Auto Tech

Nissan begins public robo-taxi trials next year

In 2018, Nissan launches public trials of its new Easy Ride self-driving car taxi service.

Nissan Leaf Easy Ride

Nissan created the Easy Ride brand to begin public trials of its robo-taxi in Japan.

Nissan

Four years ago, Nissan CEO Carlos Ghosn set an aggressive goal by saying the company would produce self-driving cars by 2020. In retrospect, Ghosn might have been underselling Nissan's technological chops, as it just announced public trials of robo-taxis to commence next year.

The self-driving taxi service is called Easy Ride, and the trials will be conducted in Yokohama, Japan.

Nissan is partnering with a company called DeNA, which operates online services for healthcare, gaming and automotive. The Nissan Leaf electric car, modified with self-driving technology, will deliver passengers in the testing area.

Self-driving car technology has been a hot topic for automakers and technology companies, as it promises to save lives by preventing accidents, and offer up a whole new service industry.

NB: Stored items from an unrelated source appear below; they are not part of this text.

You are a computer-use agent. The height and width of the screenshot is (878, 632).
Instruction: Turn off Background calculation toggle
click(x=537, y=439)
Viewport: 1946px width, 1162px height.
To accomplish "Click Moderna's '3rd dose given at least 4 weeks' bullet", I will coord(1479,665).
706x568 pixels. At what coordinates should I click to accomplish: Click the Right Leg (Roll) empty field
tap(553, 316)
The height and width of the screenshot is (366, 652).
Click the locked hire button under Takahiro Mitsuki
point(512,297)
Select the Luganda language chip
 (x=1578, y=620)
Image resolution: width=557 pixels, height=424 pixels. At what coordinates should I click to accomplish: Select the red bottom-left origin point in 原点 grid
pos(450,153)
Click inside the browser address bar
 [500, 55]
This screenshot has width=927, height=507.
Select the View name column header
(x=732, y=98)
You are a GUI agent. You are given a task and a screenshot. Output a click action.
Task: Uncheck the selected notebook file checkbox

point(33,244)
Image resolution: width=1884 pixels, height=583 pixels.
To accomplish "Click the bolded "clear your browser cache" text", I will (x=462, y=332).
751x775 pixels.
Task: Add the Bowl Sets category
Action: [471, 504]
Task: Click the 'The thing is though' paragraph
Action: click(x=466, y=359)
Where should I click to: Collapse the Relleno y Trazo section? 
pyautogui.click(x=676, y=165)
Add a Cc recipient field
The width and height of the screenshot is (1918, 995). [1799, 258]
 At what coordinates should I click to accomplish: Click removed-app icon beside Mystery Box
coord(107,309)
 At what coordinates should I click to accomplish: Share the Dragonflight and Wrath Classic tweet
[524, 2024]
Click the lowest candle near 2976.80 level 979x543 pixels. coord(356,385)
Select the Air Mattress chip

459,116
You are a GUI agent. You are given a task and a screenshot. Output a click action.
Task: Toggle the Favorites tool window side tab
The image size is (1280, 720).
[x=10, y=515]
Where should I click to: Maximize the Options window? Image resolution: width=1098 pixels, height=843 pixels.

With the Easy Ride service, passengers will be able to summon a car using an app. Nissan says the app will not only let passengers set their destination, but it will also recommend restaurants and other businesses, and allow them to take a scenic route.

Nissan isn't alone in public trials for self-driving cars. Google's Waymo began public trials in Arizona this year, and GM's Cruise Automation is planning on public trials using the name Cruise Anywhere.